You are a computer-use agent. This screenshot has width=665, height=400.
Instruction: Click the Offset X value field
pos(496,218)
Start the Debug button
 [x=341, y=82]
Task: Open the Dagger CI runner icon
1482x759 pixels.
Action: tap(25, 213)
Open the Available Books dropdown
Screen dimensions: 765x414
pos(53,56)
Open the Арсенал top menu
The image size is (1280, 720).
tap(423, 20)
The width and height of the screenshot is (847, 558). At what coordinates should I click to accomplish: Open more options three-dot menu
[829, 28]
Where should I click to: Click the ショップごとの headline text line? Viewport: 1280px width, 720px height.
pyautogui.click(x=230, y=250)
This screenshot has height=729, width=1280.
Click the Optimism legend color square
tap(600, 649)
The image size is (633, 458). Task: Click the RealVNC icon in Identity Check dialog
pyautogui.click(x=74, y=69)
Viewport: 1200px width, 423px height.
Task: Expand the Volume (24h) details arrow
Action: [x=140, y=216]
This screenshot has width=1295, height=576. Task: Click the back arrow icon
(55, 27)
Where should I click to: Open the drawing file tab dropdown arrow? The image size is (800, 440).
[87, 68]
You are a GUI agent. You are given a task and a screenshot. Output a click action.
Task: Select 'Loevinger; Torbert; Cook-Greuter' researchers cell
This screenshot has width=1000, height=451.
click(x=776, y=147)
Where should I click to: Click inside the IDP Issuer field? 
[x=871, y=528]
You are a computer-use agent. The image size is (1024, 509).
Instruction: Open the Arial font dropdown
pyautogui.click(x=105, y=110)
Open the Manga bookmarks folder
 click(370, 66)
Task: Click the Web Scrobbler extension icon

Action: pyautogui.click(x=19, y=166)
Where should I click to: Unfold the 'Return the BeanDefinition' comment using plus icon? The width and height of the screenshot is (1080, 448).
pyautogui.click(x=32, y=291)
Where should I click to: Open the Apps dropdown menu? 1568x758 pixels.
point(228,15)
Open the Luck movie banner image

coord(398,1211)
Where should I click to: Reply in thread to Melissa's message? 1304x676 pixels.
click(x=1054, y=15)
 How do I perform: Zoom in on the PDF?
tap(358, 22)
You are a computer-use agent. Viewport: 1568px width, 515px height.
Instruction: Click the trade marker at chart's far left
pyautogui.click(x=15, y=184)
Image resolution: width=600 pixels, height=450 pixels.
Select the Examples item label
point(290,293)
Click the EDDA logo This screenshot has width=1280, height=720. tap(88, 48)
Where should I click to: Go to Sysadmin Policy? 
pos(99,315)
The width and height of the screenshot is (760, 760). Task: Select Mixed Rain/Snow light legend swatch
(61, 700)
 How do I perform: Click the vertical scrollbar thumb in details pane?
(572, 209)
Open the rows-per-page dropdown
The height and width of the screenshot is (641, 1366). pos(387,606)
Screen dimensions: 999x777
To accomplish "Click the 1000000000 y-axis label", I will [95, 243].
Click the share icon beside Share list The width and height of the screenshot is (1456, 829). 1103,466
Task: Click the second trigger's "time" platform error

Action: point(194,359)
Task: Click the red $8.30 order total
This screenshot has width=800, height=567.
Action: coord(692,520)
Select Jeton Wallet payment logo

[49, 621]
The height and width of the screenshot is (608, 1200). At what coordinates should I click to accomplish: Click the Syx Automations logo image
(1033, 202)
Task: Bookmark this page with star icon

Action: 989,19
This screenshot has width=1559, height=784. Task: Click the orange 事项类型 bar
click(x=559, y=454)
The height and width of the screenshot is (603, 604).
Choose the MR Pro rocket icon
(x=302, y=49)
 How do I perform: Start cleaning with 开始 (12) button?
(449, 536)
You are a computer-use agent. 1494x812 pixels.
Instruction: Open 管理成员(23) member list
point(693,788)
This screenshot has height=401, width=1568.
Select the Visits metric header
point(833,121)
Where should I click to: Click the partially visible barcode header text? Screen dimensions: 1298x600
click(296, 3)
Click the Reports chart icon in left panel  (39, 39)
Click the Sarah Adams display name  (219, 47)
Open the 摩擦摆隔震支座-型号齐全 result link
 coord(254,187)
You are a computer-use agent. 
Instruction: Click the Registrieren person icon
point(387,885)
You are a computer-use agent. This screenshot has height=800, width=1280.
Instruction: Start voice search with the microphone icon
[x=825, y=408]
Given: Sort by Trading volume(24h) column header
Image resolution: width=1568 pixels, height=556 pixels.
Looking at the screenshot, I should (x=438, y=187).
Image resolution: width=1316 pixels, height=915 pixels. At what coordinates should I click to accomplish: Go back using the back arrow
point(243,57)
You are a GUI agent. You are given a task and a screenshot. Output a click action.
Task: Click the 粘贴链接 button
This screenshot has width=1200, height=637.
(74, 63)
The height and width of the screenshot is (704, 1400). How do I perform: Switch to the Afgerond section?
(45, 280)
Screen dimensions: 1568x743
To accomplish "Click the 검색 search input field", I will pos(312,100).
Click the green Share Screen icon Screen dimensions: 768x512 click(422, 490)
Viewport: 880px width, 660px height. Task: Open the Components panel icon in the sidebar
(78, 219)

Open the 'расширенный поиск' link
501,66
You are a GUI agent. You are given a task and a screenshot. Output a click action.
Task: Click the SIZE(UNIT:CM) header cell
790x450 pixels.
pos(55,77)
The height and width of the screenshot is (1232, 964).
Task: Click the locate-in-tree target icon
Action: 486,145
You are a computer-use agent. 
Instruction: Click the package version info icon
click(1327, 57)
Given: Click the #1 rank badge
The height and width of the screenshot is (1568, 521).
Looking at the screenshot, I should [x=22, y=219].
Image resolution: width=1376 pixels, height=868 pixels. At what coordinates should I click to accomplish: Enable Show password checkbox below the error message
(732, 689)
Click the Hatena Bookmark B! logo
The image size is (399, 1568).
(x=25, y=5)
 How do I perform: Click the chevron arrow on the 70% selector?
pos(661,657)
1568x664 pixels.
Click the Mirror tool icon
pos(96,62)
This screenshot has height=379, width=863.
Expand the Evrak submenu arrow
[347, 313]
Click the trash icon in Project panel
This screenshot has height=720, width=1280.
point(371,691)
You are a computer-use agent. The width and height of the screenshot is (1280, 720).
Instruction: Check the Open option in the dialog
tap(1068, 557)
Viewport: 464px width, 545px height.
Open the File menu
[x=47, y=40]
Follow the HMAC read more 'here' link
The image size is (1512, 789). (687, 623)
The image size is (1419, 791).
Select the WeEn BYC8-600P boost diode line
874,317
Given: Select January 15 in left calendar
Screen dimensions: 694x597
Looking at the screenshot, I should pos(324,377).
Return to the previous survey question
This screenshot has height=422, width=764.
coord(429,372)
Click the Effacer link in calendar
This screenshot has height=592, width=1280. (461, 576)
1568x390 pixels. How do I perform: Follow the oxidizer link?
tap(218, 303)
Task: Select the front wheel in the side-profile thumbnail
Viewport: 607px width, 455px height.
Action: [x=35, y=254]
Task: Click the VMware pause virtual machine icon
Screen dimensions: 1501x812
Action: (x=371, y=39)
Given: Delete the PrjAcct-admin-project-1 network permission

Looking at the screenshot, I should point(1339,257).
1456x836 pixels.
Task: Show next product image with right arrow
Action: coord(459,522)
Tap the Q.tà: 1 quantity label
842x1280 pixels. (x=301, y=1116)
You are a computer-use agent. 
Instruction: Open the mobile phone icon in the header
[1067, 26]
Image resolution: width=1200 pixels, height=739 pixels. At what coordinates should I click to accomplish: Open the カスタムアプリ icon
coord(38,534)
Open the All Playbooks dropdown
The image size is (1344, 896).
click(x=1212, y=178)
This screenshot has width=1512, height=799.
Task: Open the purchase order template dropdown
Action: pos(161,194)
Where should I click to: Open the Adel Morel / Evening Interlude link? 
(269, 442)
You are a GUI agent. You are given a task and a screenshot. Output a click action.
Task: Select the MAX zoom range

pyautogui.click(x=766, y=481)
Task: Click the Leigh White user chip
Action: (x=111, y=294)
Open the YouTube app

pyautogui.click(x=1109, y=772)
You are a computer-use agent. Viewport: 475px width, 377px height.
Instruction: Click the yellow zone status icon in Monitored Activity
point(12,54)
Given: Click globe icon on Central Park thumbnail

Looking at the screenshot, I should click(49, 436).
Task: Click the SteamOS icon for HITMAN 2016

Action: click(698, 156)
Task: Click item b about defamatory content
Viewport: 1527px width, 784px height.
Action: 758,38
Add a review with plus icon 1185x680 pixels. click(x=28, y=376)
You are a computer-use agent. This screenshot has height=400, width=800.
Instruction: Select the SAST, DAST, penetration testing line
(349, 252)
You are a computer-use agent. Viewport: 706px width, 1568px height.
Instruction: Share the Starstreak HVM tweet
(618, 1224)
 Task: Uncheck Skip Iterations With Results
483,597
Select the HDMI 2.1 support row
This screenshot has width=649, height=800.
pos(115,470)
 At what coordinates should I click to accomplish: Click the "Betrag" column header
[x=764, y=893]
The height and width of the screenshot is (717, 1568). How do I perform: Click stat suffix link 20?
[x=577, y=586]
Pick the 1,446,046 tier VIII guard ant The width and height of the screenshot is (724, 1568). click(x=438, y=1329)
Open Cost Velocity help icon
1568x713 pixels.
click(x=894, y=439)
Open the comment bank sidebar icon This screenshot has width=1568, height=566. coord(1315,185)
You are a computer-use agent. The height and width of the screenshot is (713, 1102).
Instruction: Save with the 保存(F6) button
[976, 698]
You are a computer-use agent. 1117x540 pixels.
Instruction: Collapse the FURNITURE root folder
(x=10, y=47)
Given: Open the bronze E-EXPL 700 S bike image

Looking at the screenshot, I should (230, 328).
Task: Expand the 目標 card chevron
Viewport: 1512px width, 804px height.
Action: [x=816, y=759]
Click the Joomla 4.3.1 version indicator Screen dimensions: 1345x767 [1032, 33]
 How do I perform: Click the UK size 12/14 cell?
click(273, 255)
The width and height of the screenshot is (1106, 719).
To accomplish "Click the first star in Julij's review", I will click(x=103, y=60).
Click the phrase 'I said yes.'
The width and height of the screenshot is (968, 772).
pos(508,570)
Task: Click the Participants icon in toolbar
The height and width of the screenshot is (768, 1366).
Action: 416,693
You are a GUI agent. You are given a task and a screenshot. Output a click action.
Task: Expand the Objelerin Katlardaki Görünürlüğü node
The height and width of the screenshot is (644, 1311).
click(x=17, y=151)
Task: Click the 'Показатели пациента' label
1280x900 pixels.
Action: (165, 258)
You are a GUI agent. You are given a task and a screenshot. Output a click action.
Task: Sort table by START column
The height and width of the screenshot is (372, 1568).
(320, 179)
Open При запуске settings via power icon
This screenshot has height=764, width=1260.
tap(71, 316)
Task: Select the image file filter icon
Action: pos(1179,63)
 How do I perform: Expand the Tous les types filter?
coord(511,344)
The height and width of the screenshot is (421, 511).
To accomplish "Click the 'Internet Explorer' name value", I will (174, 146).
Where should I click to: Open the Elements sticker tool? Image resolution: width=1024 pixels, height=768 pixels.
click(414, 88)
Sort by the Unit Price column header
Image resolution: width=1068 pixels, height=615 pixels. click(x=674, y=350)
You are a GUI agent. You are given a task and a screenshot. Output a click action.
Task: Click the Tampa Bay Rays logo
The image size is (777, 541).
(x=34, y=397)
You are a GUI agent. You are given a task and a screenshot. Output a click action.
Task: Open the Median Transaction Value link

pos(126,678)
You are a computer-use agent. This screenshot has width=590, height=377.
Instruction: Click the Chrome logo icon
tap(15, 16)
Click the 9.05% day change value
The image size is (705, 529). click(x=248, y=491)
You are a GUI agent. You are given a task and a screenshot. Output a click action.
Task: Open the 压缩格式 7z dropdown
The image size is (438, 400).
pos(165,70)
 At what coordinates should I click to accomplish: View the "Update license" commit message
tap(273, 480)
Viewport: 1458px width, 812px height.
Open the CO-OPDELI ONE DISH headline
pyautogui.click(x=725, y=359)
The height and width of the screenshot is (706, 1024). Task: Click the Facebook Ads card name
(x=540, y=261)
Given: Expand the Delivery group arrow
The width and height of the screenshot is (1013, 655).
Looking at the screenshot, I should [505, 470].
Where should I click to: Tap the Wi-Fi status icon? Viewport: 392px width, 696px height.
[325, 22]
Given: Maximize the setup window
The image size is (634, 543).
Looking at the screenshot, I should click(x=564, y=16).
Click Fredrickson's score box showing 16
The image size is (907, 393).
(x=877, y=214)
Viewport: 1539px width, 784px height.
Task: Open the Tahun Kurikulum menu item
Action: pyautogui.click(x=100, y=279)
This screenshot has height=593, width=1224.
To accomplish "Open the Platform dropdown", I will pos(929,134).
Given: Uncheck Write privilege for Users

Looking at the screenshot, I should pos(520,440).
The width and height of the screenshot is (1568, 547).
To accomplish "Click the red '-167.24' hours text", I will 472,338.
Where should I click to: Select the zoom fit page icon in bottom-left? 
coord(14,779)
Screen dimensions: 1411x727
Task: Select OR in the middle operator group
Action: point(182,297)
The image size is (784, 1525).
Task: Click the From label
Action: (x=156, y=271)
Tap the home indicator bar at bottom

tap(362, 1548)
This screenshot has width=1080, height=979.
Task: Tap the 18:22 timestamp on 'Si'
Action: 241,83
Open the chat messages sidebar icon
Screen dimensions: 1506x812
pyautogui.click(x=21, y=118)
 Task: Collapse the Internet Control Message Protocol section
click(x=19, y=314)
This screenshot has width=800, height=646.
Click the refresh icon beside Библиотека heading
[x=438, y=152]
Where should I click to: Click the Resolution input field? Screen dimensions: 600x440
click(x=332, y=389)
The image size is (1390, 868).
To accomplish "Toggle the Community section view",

◆ **What the task asks**: From the line containing "Where should I click to: Open the Adel" down to the line containing "Select the HDMI 2.1 support row" in the material above, reproduce every line exactly, including the two end lines.

◆ **Output of the exercise**:
Where should I click to: Open the Adel Morel / Evening Interlude link? 
(269, 442)
You are a GUI agent. You are given a task and a screenshot. Output a click action.
Task: Select the MAX zoom range

pyautogui.click(x=766, y=481)
Task: Click the Leigh White user chip
Action: (x=111, y=294)
Open the YouTube app

pyautogui.click(x=1109, y=772)
You are a computer-use agent. Viewport: 475px width, 377px height.
Instruction: Click the yellow zone status icon in Monitored Activity
point(12,54)
Given: Click globe icon on Central Park thumbnail

Looking at the screenshot, I should click(49, 436).
Task: Click the SteamOS icon for HITMAN 2016

Action: click(698, 156)
Task: Click item b about defamatory content
Viewport: 1527px width, 784px height.
Action: 758,38
Add a review with plus icon 1185x680 pixels. click(x=28, y=376)
You are a computer-use agent. This screenshot has height=400, width=800.
Instruction: Select the SAST, DAST, penetration testing line
(349, 252)
You are a computer-use agent. Viewport: 706px width, 1568px height.
Instruction: Share the Starstreak HVM tweet
(618, 1224)
 Task: Uncheck Skip Iterations With Results
483,597
Select the HDMI 2.1 support row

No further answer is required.